Это и подогревало меня во всех моих последующих попытках штурма неприступных бастионов высших театральных заведений Москвы. И надо сказать, моя инициатива оказалась небезуспешной. За год я серьезно окреп как певец, получил некоторую профессиональную подготовку. Аккомпаниаторша, с которой я начинал заниматься в Доме народного творчества на Большой Бронной, так прямо и сказала: «О, Лева, как вы выросли за этот год! У вас появился настоящий, очень крепкий баритон…» Я это чувствовал и сам, так как вполне успешно, на мой взгляд, пел в то время арию Демона, собираясь исполнить ее на экзаменах. Из голоса исчезли неуверенность, дрожание. Но, на мое несчастье, аккомпаниаторша, с которой я планировал показываться на экзаменах, куда-то уехала, к тому же пропали ноты всех моих вокальных партий. Я начал петь что-то другое, что, естественно, во многом снизило эффект. Однако и при таком неблагоприятном раскладе я все-таки дошел до третьего тура. И тут меня срезали снова.

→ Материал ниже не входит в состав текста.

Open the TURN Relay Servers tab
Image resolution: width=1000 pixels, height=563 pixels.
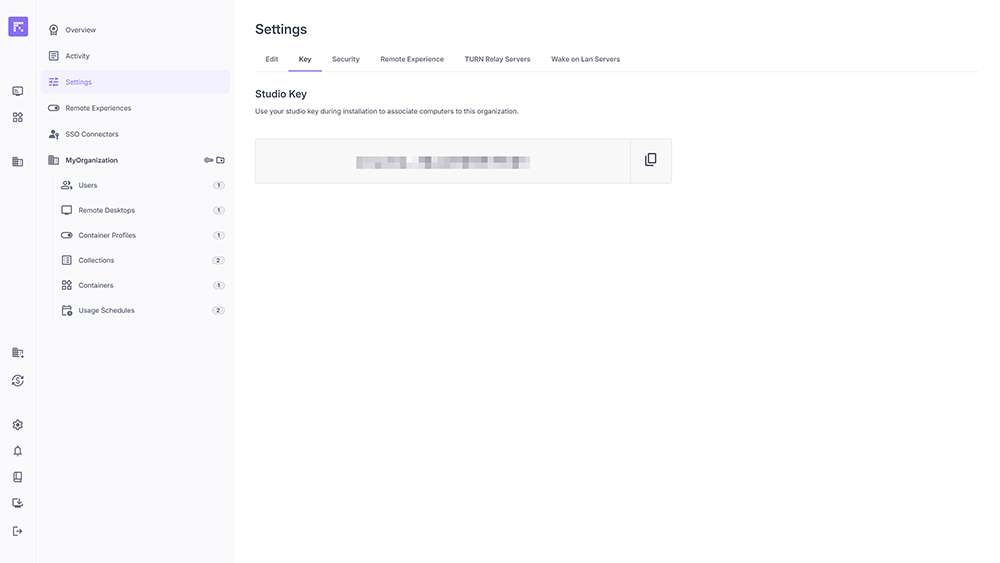coord(497,59)
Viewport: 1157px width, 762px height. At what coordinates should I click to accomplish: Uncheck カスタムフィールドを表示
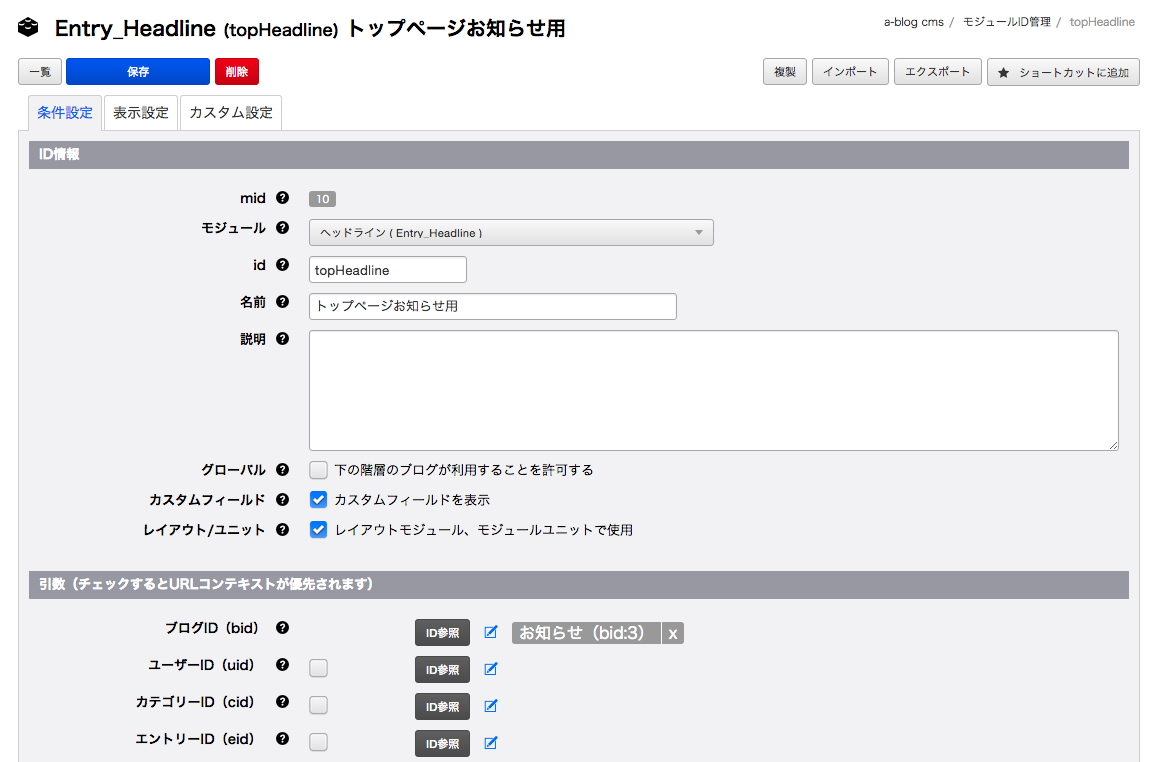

Что скрывать, я ужасно расстроился и дал себе слово совершить еще одну, последнюю попытку. А если и она окажется неудачной, придется поставить на своей артистической карьере крест. Отец, поговорив со мной по душам, посоветовал и вовсе не тратить времени на третью попытку, а сразу же поступать в какой-нибудь «нормальный» институт. Таким образом, я оказался на распутье, уверенность моя в своем певческом призвании была сильно поколеблена. И когда какие-то мои приятели пошли на подготовительные курсы в Геологоразведочный институт, я махнул на все рукой и направился вместе с ними. Хотя, надо сказать, не оставил занятий в вокальном кружке Дома народного творчества и даже поступил в еще один кружок при Клубе завода «Серп и молот». Но геология меня привлекала не долго. После двух-трех занятий я туда ходить перестал, тем более что мне на следующий год светила служба в армии.